** Start **

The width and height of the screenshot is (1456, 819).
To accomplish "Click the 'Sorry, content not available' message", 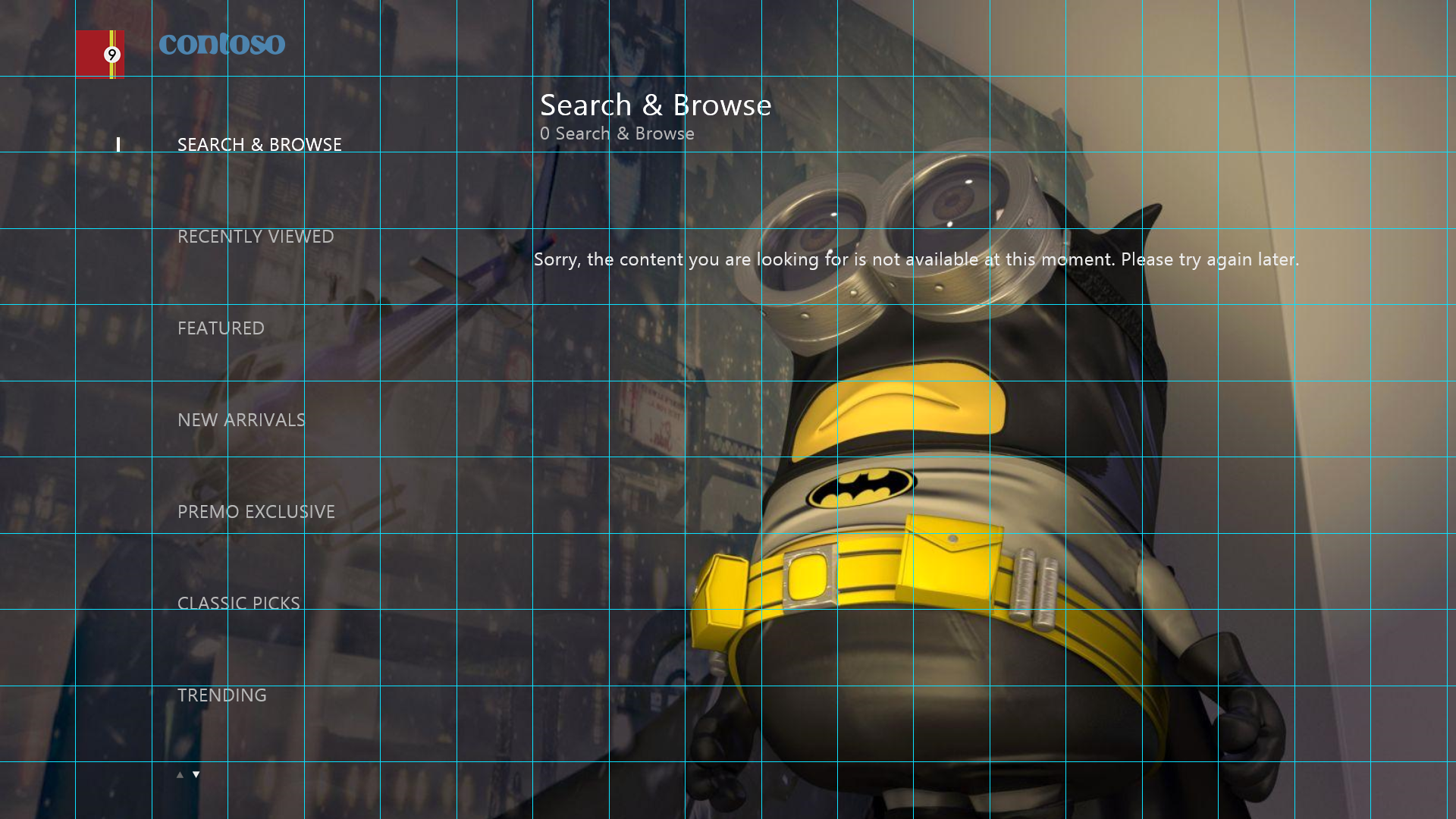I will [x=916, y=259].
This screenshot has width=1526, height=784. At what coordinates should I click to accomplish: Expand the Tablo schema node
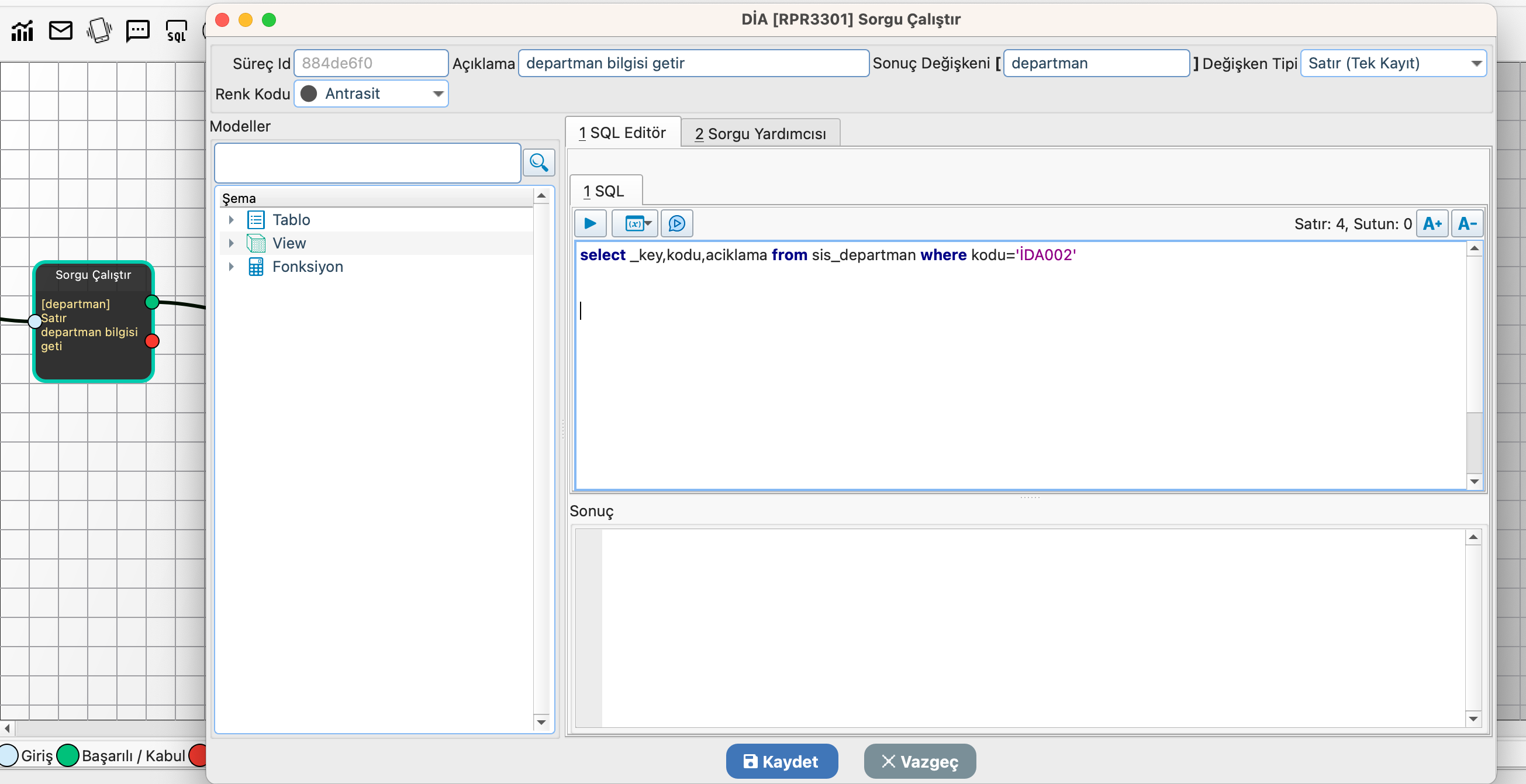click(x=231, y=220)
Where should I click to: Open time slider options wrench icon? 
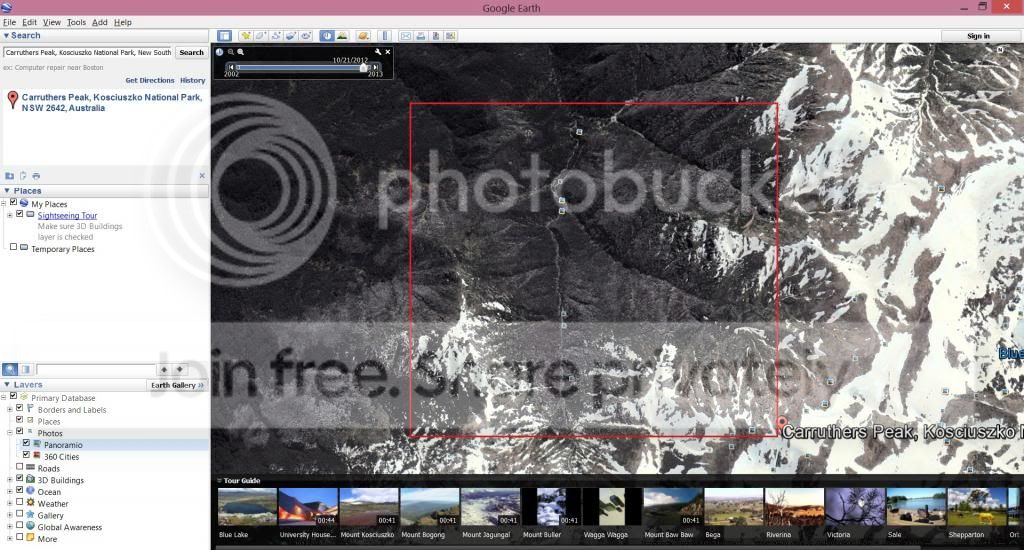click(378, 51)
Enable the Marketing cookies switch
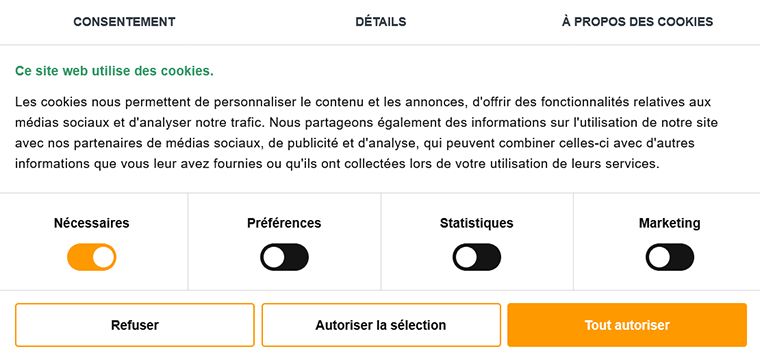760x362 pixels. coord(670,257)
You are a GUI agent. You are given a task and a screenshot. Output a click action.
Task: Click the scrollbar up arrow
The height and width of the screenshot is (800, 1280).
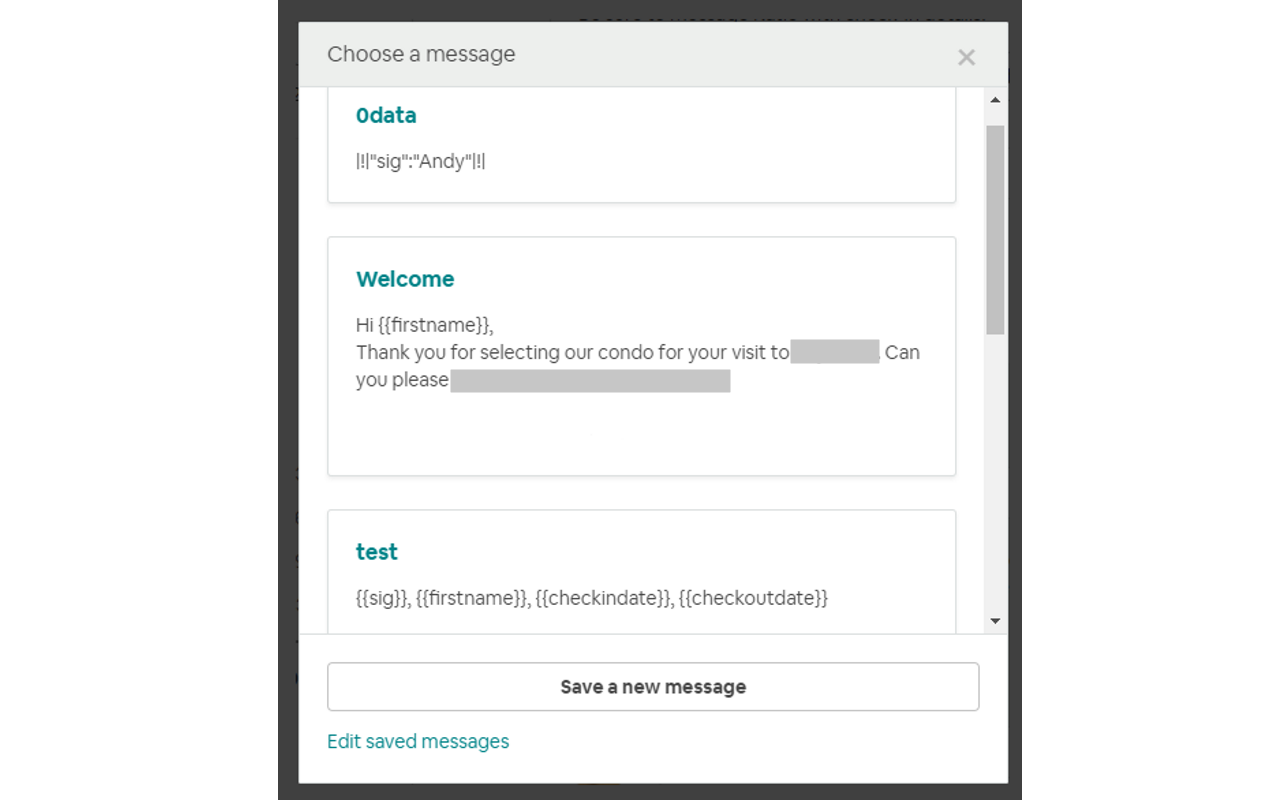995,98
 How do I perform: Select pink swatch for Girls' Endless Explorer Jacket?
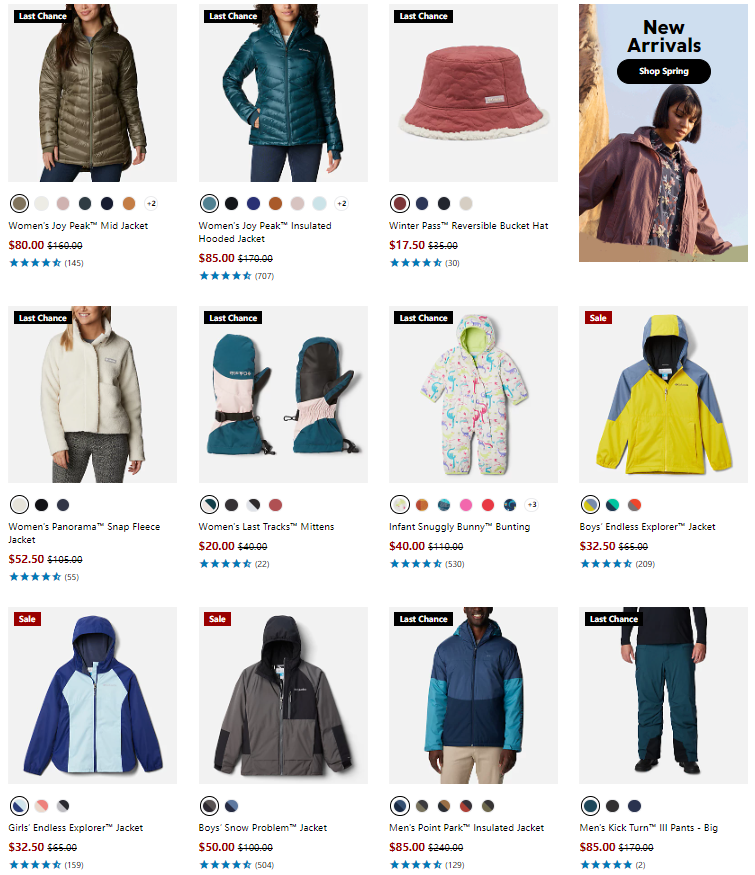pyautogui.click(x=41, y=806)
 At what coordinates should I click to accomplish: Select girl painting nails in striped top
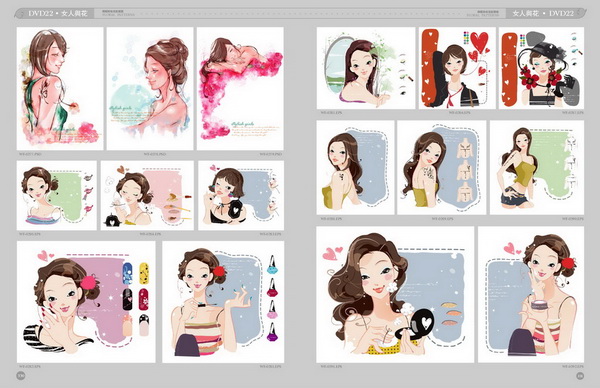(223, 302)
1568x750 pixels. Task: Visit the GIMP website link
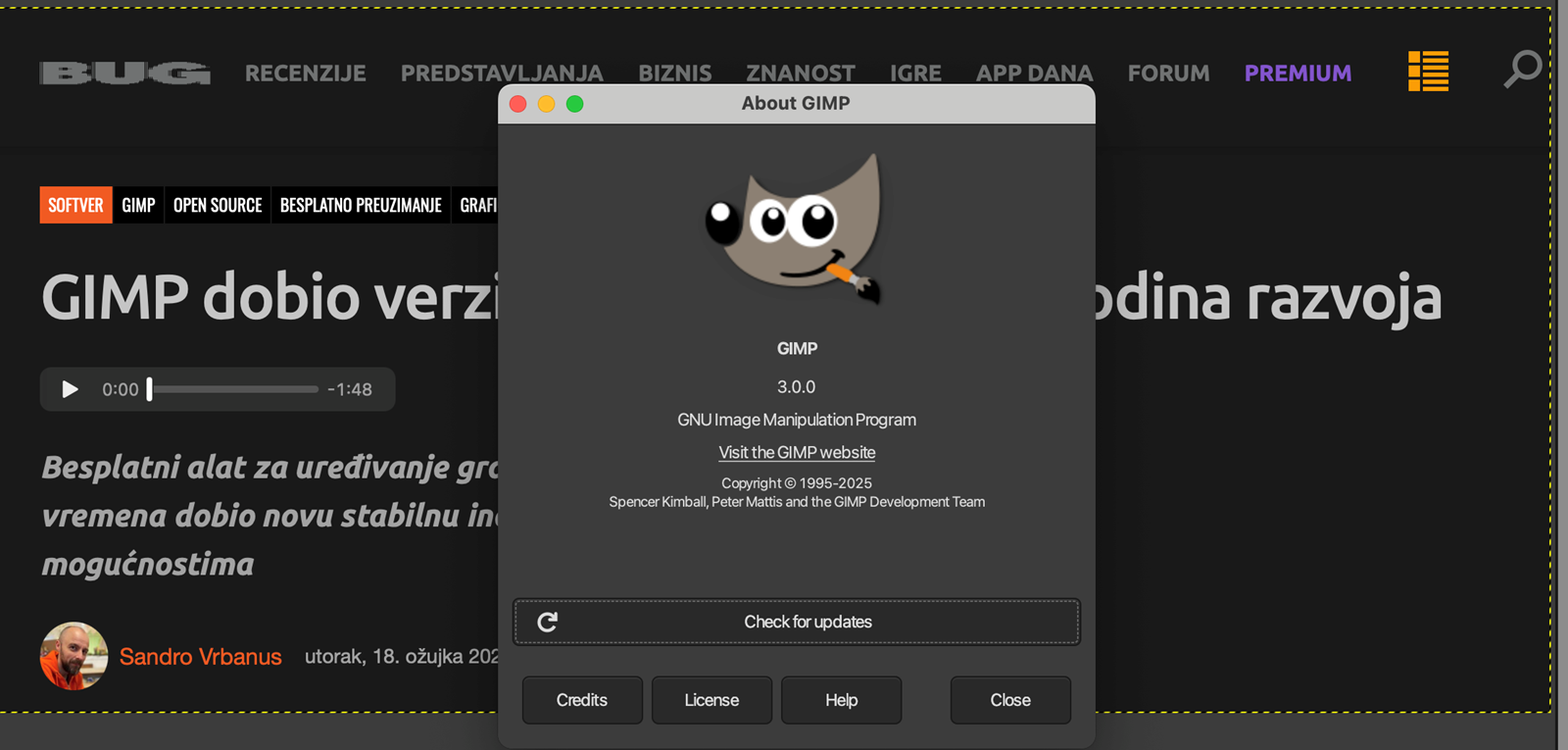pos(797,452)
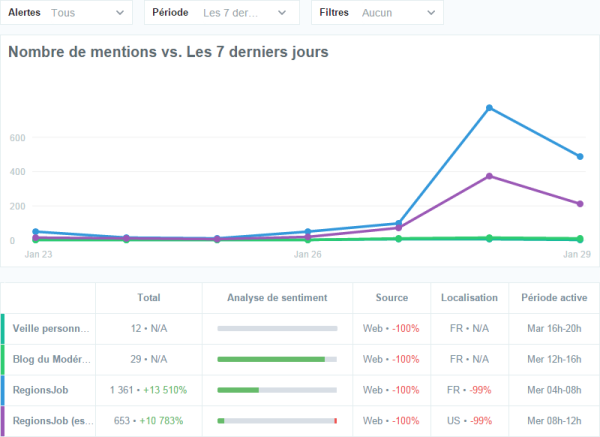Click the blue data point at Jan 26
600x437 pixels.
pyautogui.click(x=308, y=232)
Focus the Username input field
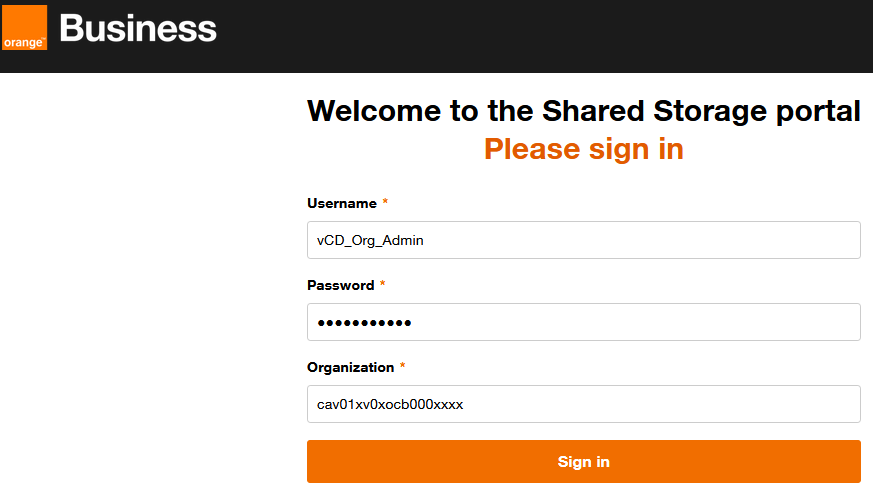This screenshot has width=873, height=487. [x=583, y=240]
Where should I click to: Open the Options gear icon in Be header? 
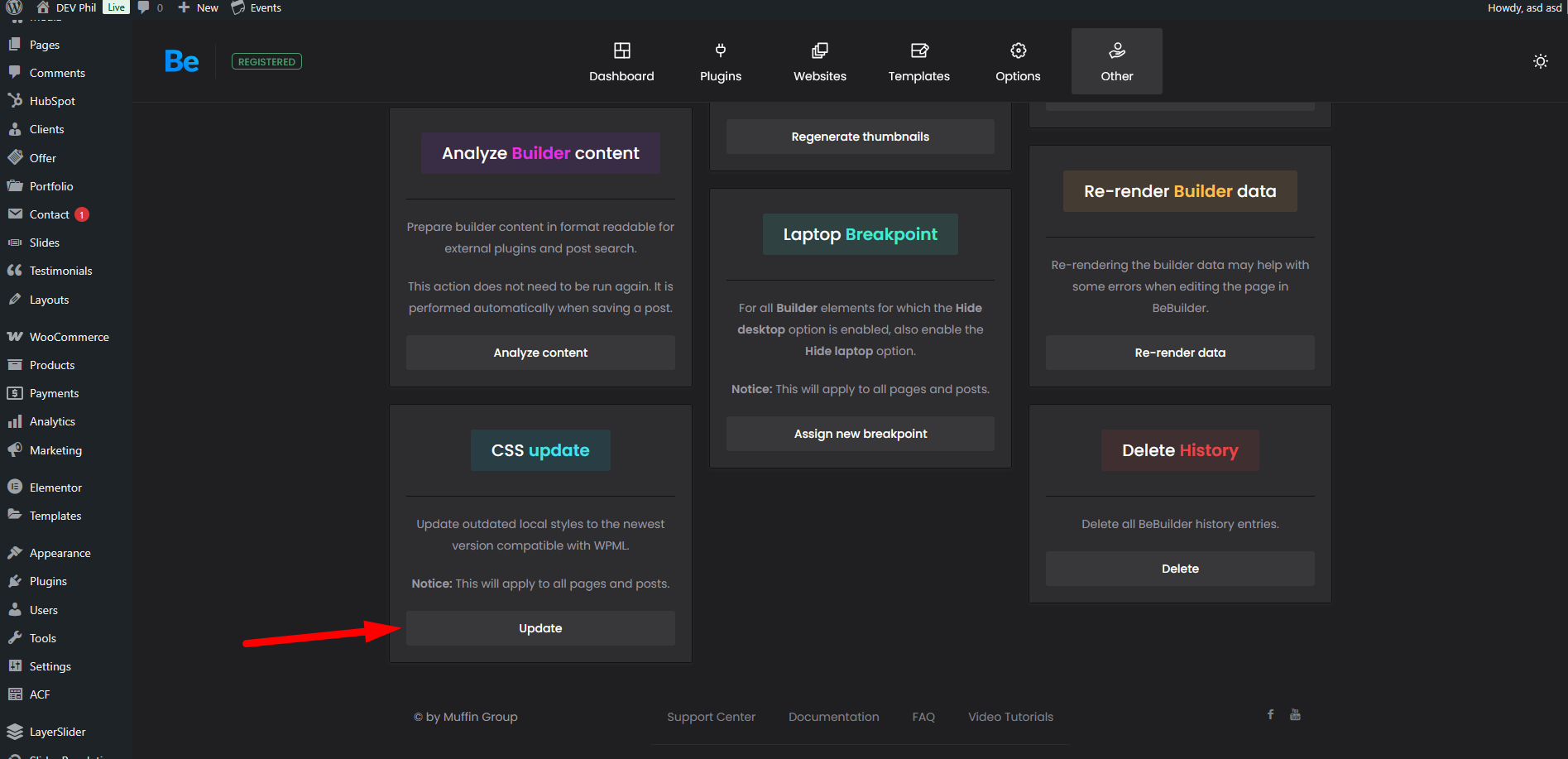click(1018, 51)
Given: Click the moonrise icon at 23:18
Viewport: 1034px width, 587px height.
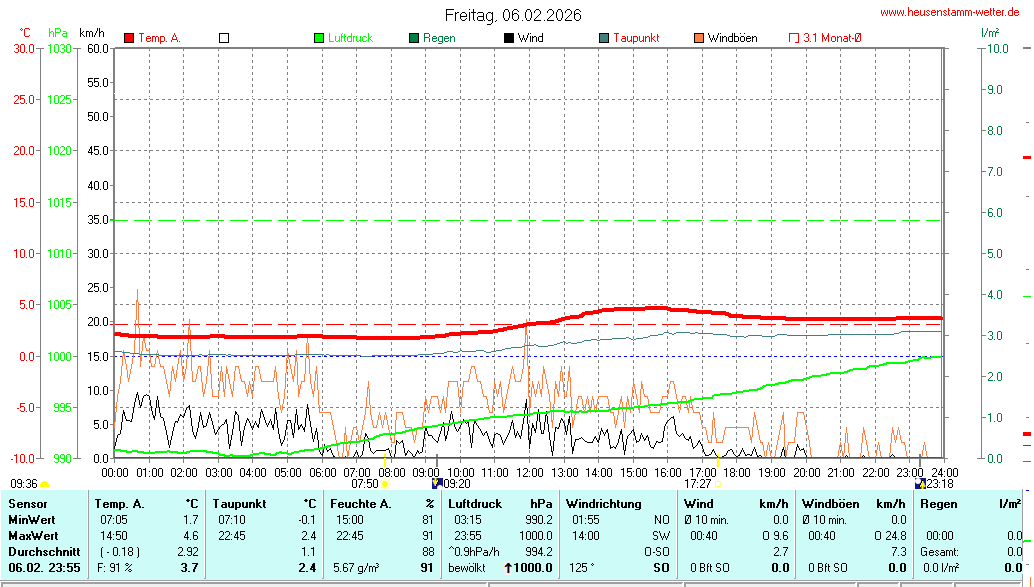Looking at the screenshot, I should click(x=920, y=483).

** End **

# [TO BE DONE]
Print the lines of the material starting with the line that contains "Where should I click to: Open the" and going on through the end of the material, copying each one exactly. Leave the pictures out.

# [SOLUTION BELOW]
Where should I click to: Open the Options gear icon in Be header? 
click(1018, 51)
Given: Click the moonrise icon at 23:18
Viewport: 1034px width, 587px height.
Looking at the screenshot, I should click(x=920, y=483).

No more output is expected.